Hungry Bears Spell Trouble For Humans In Rockies

Date: 30-Sep-10
Country: USA
Author: Laura Zuckerman

Hungry Bears Spell Trouble For Humans In Rockies Photo: Reuters/Derek Reich/Montana Fish, Wildlife and Parks/Handout/Files Related News
A female bear cub captured with its mother and relocated away from human habitation.
Photo: Reuters/Derek Reich/Montana Fish, Wildlife and Parks/Handout/Files Related News

A shortage of berries and other foods that hungry bears normally rely on to bulk up before hibernation has sent conflicts with humans spiraling to unprecedented levels in the Rocky Mountain West.

Wildlife officials in parts of Idaho, Montana and Wyoming say they are experiencing a record year for so-called problem bears, which wander from the wilds into civilization -- and into trouble.

State and federal bear biologists say they are overrun this season with reports about errant grizzly and black bears foraging in everything from garbage cans to garages, in every place from golf courses to city centers.

"I've had as many as 20 calls a day," said Tim Manley, a grizzly bear management specialist with the Montana Fish, Wildlife and Parks Department.

Scientists say bears this year are wrestling with challenging conditions. For starters, the mild winter meant bears emerging from their dens in the spring encountered fewer weakened or winter-killed wildlife like elk to prey on.

And late spring snows, which blanketed the high country and pushed bears to lower elevations earlier, delayed or even destroyed the crop of fruit-producing shrubs bears favor, such as huckleberries and hawthorns.

Conflicts between wildlife and humans almost always center on food, and when supplies of nourishment are low in the mountains, bears congregate closer to the valleys, where people live and livestock is conveniently located.

BERRIES FOR BEARS

Manley, based in the Flathead Valley of northwest Montana, is among wildlife agents tracking 18 grizzlies, more than the usual number, that have been trapped since spring and in most cases relocated, a strategy for managing nuisance bears without killing them.

In neighboring Wyoming, the problem is more pronounced. Wildlife officials have grappled with a record 52 grizzly captures stemming from conflicts with people and livestock, said Mark Bruscino, head of the bear program for the Wyoming Game and Fish Department. That's double the number from an average year.

"Bears are getting bolder in seeking foods," Bruscino said.

Listed entries -
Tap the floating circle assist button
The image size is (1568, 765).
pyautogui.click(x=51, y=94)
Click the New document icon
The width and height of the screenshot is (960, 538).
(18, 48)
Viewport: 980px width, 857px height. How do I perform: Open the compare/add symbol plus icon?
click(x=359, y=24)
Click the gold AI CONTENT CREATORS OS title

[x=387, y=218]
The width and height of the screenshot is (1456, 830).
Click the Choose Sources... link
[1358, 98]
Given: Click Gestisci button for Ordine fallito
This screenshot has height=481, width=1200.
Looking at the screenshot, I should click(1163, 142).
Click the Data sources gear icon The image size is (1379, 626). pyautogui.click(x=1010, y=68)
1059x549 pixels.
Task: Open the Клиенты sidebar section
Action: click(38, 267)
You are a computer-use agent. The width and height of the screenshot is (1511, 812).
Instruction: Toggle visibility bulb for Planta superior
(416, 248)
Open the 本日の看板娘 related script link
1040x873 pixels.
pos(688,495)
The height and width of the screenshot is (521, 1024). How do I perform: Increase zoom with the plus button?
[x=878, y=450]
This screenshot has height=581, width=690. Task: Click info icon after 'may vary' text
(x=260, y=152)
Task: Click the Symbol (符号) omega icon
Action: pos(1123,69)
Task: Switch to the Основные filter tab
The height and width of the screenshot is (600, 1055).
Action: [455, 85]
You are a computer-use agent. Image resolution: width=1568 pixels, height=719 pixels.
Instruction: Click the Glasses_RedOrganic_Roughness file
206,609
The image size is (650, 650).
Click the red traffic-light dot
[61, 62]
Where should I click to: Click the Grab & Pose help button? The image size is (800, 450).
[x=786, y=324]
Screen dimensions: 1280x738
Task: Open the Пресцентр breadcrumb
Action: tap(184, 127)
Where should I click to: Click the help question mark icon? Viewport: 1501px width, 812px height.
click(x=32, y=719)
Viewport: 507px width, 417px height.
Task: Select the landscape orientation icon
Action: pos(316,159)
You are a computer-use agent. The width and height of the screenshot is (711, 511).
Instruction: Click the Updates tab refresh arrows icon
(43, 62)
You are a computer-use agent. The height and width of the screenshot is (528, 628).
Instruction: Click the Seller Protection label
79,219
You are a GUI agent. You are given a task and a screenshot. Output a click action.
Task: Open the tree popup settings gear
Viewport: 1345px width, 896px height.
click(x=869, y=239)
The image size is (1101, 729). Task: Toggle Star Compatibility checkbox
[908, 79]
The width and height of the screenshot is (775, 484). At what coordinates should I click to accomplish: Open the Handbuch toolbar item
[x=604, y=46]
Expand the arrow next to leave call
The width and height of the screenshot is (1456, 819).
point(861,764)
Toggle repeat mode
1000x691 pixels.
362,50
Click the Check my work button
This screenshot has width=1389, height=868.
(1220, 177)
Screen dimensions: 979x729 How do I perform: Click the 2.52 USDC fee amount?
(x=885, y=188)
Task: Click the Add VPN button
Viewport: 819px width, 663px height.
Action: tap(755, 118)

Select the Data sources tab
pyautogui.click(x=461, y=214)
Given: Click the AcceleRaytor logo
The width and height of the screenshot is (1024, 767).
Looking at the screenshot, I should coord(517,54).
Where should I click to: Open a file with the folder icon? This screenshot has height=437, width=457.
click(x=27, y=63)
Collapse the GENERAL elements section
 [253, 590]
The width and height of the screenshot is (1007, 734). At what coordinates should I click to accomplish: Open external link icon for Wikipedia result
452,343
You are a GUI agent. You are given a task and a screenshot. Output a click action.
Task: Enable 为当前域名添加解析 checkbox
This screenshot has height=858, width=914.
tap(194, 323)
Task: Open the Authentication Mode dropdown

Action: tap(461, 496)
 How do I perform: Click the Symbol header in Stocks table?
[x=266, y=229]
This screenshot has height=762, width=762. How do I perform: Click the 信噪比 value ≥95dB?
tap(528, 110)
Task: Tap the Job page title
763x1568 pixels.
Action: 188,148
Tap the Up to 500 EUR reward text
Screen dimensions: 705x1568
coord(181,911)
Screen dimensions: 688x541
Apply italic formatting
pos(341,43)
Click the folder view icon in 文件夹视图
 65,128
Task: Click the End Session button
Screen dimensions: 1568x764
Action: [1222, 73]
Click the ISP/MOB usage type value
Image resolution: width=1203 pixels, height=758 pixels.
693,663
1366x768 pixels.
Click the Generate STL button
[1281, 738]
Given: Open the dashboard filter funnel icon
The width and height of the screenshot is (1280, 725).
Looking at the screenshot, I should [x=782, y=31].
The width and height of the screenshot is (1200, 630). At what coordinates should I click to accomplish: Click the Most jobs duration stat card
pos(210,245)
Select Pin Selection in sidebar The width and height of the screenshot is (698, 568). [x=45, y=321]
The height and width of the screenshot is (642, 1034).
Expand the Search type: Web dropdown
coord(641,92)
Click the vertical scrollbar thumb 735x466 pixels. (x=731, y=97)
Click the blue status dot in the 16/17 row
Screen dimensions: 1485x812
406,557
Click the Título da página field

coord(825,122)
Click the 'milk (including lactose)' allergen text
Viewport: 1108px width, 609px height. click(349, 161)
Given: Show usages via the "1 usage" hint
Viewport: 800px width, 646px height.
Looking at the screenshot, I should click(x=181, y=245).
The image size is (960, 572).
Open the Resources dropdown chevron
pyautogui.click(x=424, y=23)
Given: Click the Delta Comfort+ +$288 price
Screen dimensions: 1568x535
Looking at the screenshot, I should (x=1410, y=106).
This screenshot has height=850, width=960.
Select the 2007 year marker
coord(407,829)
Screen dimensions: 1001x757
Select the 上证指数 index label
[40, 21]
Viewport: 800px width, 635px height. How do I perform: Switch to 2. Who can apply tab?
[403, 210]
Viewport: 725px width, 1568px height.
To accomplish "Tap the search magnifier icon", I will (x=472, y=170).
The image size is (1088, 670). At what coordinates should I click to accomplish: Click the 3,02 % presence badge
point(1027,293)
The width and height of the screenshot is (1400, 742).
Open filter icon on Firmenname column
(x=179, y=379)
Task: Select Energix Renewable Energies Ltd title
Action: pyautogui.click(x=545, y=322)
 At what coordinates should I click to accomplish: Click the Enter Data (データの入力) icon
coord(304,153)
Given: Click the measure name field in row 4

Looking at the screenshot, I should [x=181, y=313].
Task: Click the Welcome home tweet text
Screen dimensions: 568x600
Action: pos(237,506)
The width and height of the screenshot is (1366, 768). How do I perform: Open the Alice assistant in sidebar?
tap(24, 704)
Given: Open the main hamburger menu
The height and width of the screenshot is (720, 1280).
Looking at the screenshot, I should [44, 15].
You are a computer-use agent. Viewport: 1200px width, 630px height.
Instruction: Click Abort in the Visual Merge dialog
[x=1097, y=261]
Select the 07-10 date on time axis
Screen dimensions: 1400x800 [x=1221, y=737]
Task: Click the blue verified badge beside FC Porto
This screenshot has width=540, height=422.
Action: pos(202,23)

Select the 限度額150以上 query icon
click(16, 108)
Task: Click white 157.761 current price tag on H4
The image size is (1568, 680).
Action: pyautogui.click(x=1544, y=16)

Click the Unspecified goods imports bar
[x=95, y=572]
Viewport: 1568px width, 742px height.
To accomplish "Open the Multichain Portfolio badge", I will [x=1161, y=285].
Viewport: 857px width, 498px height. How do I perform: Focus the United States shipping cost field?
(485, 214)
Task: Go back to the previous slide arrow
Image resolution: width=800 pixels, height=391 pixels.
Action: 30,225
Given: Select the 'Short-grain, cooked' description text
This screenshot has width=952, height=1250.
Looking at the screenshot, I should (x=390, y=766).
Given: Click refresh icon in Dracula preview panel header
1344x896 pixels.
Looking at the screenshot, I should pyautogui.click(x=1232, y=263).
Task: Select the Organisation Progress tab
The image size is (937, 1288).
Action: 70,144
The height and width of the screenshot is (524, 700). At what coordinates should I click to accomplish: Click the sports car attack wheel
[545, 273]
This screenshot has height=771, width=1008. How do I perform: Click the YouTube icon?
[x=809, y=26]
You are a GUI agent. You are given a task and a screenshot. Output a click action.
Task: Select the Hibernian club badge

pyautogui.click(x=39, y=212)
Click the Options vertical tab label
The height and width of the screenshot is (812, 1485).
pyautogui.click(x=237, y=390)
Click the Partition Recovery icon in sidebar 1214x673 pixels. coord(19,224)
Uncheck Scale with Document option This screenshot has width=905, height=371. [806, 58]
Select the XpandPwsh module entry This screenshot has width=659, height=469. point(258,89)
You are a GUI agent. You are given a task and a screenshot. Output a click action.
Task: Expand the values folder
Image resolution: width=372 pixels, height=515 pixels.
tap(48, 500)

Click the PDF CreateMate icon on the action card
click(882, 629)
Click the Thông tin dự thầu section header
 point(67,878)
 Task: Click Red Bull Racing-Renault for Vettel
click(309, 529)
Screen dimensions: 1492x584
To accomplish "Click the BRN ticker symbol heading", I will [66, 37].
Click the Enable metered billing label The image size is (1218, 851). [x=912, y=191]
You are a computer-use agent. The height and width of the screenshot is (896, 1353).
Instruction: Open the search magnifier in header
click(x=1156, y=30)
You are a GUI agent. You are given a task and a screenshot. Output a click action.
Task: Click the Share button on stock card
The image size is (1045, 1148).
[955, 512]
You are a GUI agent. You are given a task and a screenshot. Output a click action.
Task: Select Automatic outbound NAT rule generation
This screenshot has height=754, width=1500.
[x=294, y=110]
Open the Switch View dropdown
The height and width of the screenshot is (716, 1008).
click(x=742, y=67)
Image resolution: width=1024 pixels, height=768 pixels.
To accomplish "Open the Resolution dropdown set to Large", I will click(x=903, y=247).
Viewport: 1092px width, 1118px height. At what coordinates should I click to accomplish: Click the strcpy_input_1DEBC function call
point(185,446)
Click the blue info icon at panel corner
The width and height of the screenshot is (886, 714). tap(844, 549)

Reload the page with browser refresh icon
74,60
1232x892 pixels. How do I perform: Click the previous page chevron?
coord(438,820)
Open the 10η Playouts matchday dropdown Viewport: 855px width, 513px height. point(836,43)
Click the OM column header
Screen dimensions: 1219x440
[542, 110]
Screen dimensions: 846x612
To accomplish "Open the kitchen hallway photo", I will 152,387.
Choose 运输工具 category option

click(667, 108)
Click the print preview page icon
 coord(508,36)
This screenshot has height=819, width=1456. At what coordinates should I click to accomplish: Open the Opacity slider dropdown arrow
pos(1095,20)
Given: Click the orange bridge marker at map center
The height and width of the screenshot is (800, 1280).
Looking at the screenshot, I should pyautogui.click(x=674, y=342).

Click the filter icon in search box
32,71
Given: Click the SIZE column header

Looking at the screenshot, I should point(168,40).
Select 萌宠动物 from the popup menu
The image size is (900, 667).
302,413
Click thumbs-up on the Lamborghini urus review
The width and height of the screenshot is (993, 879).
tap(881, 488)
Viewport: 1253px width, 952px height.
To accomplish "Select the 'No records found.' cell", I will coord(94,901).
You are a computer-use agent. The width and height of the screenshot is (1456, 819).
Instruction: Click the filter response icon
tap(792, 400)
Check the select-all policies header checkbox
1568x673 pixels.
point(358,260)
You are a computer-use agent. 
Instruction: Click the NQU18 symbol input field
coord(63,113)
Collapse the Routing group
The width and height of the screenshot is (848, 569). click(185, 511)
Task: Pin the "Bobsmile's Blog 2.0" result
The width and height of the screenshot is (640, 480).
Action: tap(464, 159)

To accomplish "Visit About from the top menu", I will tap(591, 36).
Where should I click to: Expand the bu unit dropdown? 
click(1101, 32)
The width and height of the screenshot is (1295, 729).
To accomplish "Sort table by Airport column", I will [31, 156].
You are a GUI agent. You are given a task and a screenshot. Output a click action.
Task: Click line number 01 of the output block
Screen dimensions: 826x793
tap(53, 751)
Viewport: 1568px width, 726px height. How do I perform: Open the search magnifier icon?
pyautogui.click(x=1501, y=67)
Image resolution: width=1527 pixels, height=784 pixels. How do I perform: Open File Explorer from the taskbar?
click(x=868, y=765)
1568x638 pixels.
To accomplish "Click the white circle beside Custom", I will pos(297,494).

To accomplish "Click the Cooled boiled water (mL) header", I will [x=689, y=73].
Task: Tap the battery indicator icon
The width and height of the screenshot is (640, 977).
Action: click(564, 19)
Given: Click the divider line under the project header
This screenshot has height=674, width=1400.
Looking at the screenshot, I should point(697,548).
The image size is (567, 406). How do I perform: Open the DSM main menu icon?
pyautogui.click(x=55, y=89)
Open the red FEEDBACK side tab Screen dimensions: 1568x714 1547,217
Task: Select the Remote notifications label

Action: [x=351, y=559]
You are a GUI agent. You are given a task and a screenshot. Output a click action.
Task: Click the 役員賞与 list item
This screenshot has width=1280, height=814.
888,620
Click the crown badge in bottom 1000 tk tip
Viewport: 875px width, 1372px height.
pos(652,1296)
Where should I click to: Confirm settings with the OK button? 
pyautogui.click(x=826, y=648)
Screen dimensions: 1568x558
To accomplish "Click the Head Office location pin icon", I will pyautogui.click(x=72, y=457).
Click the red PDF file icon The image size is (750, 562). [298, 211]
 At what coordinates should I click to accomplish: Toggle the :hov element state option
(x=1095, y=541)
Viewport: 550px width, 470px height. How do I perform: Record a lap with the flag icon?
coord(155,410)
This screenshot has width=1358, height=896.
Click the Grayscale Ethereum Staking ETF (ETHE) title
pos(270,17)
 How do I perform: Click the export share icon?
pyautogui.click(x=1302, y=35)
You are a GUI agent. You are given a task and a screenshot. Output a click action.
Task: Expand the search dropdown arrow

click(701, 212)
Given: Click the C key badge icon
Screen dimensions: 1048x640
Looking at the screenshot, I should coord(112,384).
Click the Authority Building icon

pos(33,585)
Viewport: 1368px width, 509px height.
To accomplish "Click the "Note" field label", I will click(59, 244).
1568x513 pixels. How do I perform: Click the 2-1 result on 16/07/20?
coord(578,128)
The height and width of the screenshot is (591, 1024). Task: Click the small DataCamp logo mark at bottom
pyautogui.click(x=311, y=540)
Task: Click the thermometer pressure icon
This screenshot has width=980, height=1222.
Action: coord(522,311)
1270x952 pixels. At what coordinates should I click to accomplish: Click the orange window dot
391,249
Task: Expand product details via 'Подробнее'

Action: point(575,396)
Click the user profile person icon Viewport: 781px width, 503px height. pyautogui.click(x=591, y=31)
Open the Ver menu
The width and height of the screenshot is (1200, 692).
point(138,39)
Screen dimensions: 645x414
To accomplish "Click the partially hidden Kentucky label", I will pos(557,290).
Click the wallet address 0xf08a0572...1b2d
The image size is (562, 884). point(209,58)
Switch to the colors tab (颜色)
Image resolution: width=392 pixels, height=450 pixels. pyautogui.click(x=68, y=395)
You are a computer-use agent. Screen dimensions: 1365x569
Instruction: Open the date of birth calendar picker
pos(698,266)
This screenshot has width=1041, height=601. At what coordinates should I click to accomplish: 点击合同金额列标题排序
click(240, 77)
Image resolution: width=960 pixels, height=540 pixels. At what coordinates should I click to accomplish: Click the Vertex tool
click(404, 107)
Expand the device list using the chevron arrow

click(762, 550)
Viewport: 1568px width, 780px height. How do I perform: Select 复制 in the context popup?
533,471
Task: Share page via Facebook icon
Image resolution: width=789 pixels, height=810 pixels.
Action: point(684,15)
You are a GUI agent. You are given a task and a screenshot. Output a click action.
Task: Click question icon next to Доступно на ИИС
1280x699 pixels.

The problem - Continue the article on hungry bears in the Rocky Mountain West, starting right after its last sentence.

Reply to the task -
The trend for grizzlies -- outsize, hump-shouldered bears listed as a threatened species in and around Yellowstone National Park -- is compounded this year by a decline of the whitebark pine, a high-elevation tree whose nuts make up a crucial part of the grizzly diet.

Chuck Schwartz, head of a group of government scientists who monitor the estimated 600 grizzlies in the Yellowstone region -- parts of Idaho, Montana and Wyoming -- said conflicts with bears invariably rise when food supplies fall.

"If a natural food source is scarce, bears don't curl up and die -- they just go looking for something to eat," he said.

Both grizzlies and black bears are considered opportunistic omnivores, animals that will switch from fruit to fish, from nuts to meat -- or any combination in between -- according to the dictates of their environment.

That drive for food turned deadly on July 28, when a mother grizzly killed a camper and injured two others at a Montana campground. Earlier that month, a grizzly killed an elderly hiker in northwestern Wyoming.

By contrast, encounters this year with black bears have been tame -- but prolific. A woman near Missoula, Montana, last Thursday fended off a charging bear with a zucchini. In central Idaho, residents have reported bears raiding bird feeders, guzzling from water jugs and raiding bee hives.

"We're seeing an unusual amount of bear activity this year," said Bret Stansberry, wildlife biologist with the Idaho Fish and Game office in Salmon.

It will be late October before most black bears will have entered their dens, where they will snooze away the winter. Grizzlies usually den by the end of November.